• **Materials provided**
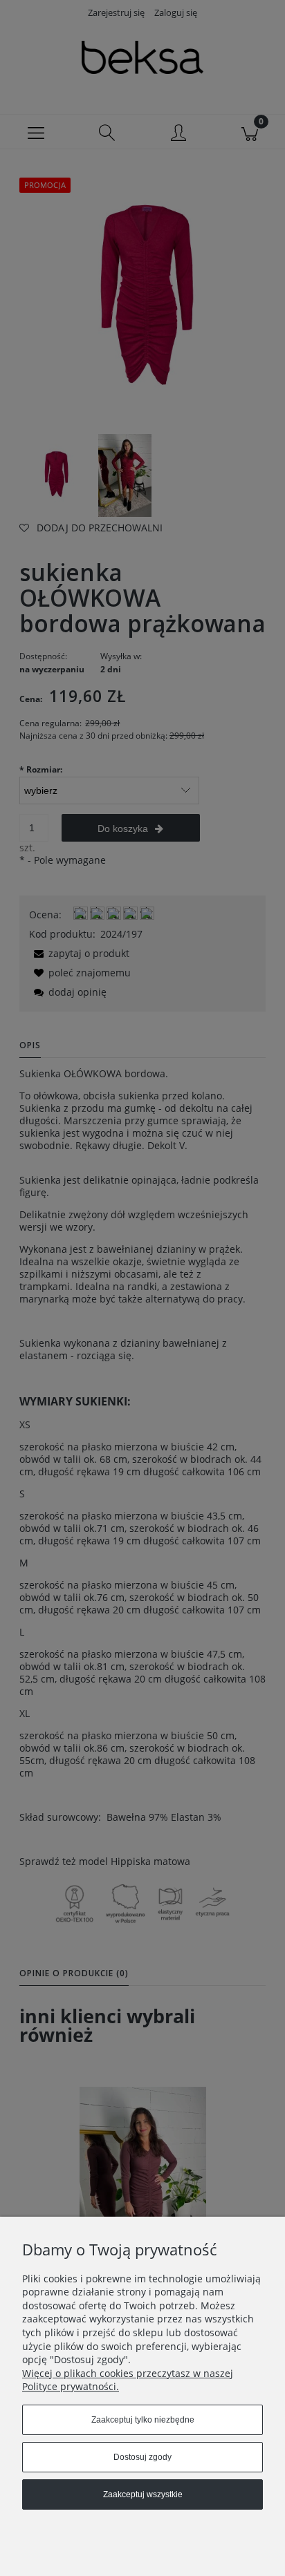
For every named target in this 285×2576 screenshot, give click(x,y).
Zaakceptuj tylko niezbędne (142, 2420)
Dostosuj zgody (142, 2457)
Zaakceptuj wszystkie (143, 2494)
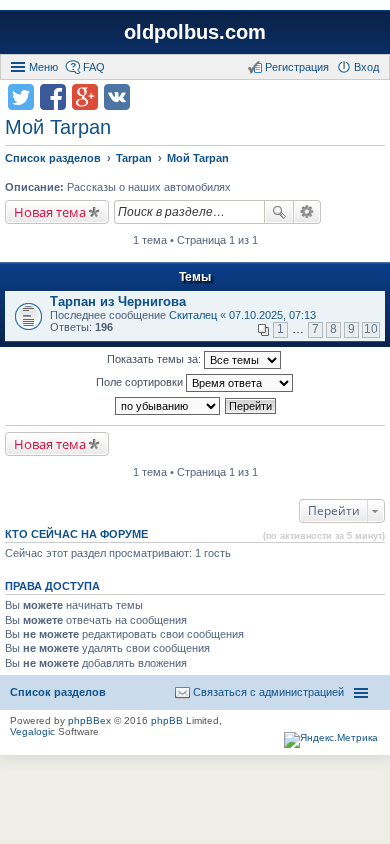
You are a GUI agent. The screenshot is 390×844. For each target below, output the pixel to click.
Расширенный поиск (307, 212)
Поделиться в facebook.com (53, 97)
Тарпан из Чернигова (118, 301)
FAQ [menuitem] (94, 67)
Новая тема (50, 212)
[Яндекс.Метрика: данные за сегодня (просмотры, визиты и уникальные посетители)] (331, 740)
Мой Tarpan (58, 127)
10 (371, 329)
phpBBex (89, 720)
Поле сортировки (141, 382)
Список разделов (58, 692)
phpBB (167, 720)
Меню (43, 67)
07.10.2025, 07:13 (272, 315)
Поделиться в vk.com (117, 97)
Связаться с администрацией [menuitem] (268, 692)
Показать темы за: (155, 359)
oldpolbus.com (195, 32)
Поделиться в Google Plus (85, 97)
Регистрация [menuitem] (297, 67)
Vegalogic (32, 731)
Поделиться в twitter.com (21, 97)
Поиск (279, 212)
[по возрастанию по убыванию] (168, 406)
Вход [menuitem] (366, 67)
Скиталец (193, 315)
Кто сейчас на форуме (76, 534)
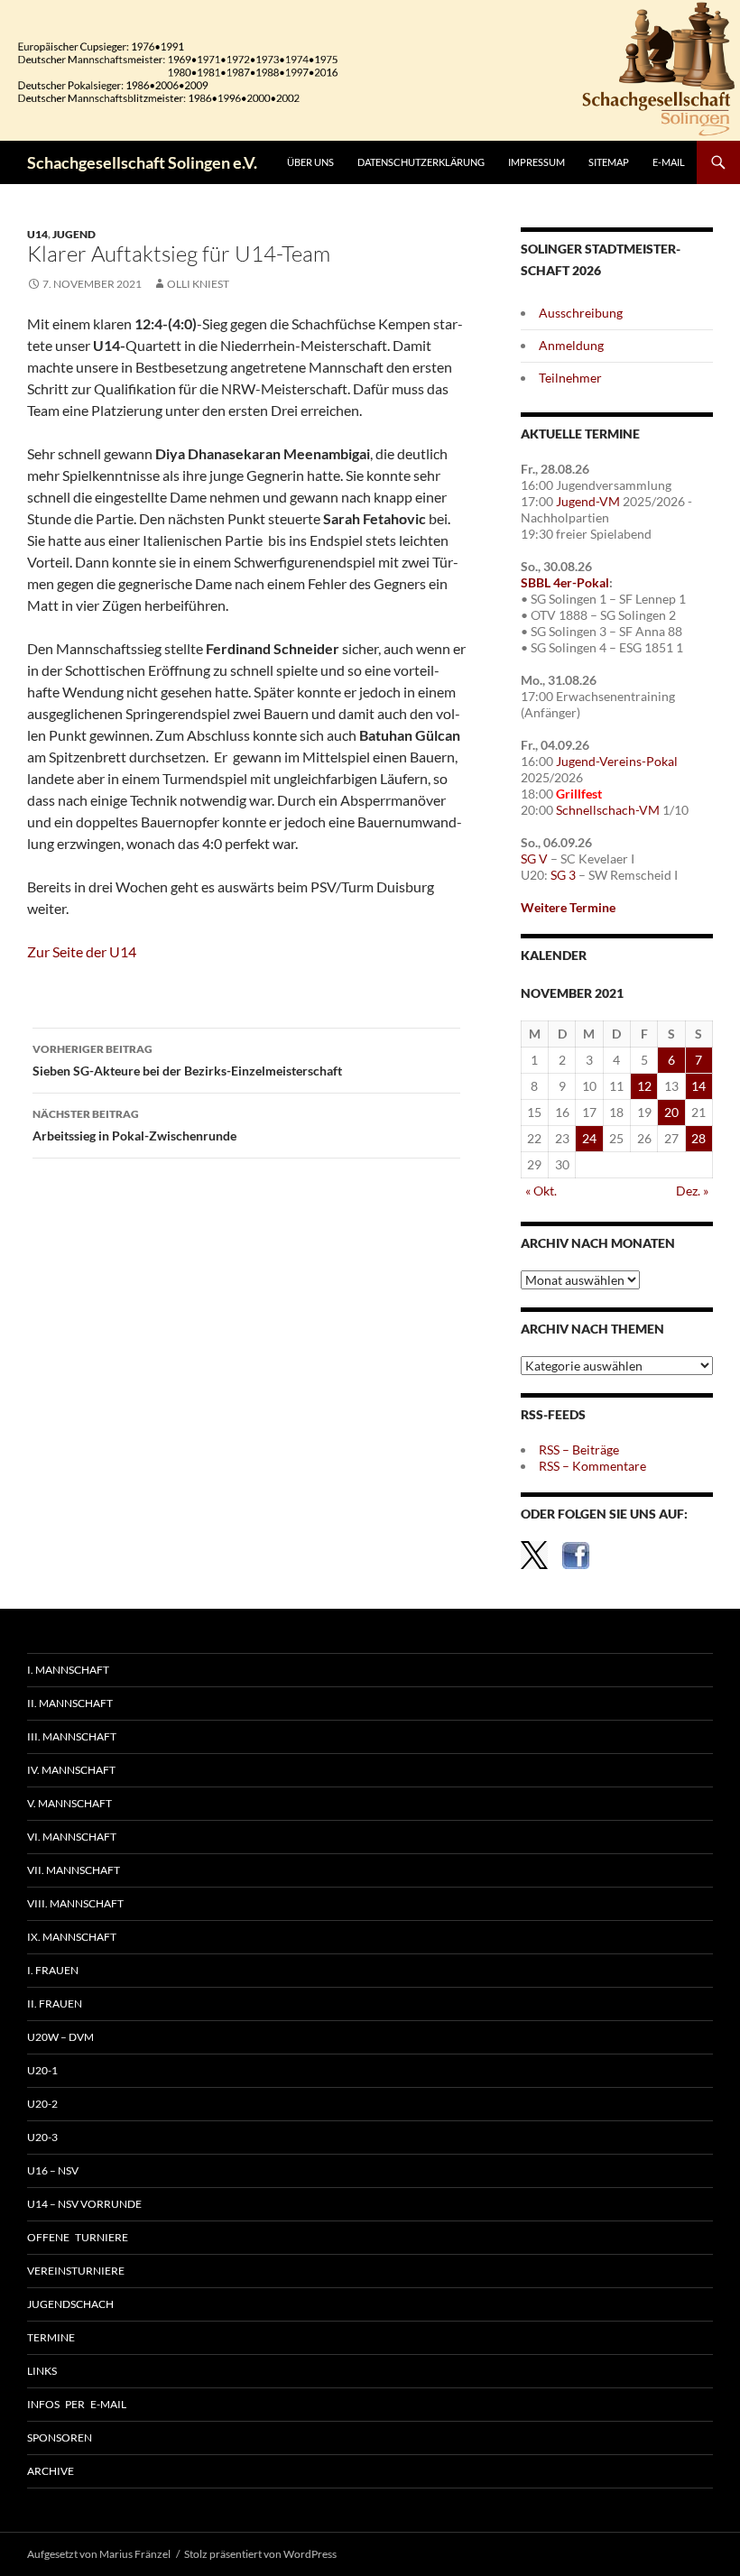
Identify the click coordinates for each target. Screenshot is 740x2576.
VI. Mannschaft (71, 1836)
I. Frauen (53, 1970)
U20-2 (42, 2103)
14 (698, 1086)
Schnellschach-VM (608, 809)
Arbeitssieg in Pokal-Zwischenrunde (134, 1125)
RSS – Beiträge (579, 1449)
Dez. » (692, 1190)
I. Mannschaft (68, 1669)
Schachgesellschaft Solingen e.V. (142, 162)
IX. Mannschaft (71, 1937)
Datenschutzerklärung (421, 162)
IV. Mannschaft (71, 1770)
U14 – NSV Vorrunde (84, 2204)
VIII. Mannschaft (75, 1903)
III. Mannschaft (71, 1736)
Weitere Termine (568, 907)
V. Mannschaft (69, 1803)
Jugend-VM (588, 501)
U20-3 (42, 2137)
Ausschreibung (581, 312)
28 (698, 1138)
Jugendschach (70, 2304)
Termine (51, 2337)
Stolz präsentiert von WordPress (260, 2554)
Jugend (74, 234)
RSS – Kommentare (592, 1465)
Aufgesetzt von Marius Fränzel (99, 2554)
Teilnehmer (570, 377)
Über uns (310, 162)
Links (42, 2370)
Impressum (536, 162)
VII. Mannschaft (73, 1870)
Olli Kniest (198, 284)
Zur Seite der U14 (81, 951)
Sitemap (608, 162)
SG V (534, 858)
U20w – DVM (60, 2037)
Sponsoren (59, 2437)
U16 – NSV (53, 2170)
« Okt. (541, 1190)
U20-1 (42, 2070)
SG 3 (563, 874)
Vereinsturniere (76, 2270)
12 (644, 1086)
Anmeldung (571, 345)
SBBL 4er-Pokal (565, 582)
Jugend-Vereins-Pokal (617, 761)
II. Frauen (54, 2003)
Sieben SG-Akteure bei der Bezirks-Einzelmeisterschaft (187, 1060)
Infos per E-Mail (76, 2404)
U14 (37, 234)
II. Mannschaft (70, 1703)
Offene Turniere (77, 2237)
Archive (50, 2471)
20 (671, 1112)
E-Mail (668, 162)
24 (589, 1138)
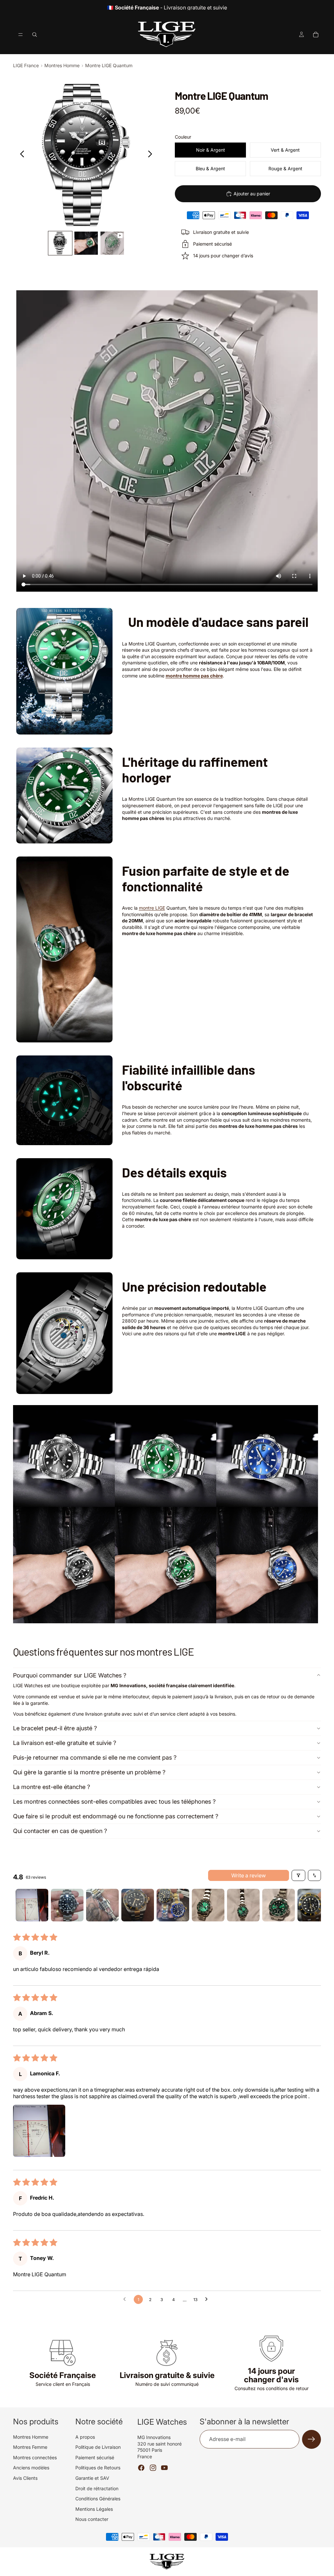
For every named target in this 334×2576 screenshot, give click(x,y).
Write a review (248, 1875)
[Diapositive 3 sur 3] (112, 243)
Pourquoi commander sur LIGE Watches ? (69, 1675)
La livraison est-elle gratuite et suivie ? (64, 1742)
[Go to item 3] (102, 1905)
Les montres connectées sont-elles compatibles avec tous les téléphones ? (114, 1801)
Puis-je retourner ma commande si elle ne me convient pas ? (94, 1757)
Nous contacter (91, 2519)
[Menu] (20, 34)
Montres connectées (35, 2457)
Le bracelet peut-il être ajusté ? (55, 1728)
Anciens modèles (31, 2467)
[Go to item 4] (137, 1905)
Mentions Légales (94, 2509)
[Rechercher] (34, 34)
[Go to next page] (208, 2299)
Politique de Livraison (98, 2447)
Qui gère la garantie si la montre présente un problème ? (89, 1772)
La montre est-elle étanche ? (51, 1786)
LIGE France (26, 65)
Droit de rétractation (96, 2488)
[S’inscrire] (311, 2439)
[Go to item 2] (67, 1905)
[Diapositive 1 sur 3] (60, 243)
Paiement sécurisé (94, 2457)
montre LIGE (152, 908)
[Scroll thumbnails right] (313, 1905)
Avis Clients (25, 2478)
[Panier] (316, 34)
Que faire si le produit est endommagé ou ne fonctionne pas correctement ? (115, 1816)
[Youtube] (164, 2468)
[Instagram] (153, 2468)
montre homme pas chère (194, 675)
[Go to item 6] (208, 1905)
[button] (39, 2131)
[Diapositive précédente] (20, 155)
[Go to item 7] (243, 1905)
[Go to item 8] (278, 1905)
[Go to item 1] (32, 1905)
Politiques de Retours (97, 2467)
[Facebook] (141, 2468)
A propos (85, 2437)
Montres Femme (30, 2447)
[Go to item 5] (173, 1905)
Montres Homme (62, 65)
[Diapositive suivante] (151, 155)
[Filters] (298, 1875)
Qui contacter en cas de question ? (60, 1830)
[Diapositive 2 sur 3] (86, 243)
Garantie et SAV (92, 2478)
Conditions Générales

• **Action item**
Going by the data above, the answer is exactly the lines from the one holding "II. Frauen (54, 2003)" to the one holding "[Go to item 5] (173, 1905)", both kept, with the pictures left out.

• **Response to this task**
II. Frauen (54, 2003)
Sieben SG-Akteure bei der Bezirks-Einzelmeisterschaft (187, 1060)
Infos per E-Mail (76, 2404)
U14 (37, 234)
II. Mannschaft (70, 1703)
Offene Turniere (77, 2237)
Archive (50, 2471)
20 (671, 1112)
E-Mail (668, 162)
24 (589, 1138)
For every named target in this 334×2576 screenshot, give click(x,y).
Write a review (248, 1875)
[Diapositive 3 sur 3] (112, 243)
Pourquoi commander sur LIGE Watches ? (69, 1675)
La livraison est-elle gratuite et suivie ? (64, 1742)
[Go to item 3] (102, 1905)
Les montres connectées sont-elles compatibles avec tous les téléphones ? (114, 1801)
Puis-je retourner ma commande si elle ne me convient pas ? (94, 1757)
Nous contacter (91, 2519)
[Menu] (20, 34)
Montres connectées (35, 2457)
Le bracelet peut-il être ajusté ? (55, 1728)
Anciens modèles (31, 2467)
[Go to item 4] (137, 1905)
Mentions Légales (94, 2509)
[Rechercher] (34, 34)
[Go to next page] (208, 2299)
Politique de Livraison (98, 2447)
Qui gère la garantie si la montre présente un problème ? (89, 1772)
La montre est-elle étanche ? (51, 1786)
LIGE France (26, 65)
Droit de rétractation (96, 2488)
[S’inscrire] (311, 2439)
[Go to item 2] (67, 1905)
[Diapositive 1 sur 3] (60, 243)
Paiement sécurisé (94, 2457)
montre LIGE (152, 908)
[Scroll thumbnails right] (313, 1905)
Avis Clients (25, 2478)
[Panier] (316, 34)
Que faire si le produit est endommagé ou ne fonctionne pas correctement ? (115, 1816)
[Youtube] (164, 2468)
[Instagram] (153, 2468)
montre homme pas chère (194, 675)
[Go to item 6] (208, 1905)
[button] (39, 2131)
[Diapositive précédente] (20, 155)
[Go to item 7] (243, 1905)
[Go to item 8] (278, 1905)
[Go to item 1] (32, 1905)
Politiques de Retours (97, 2467)
[Facebook] (141, 2468)
A propos (85, 2437)
Montres Femme (30, 2447)
[Go to item 5] (173, 1905)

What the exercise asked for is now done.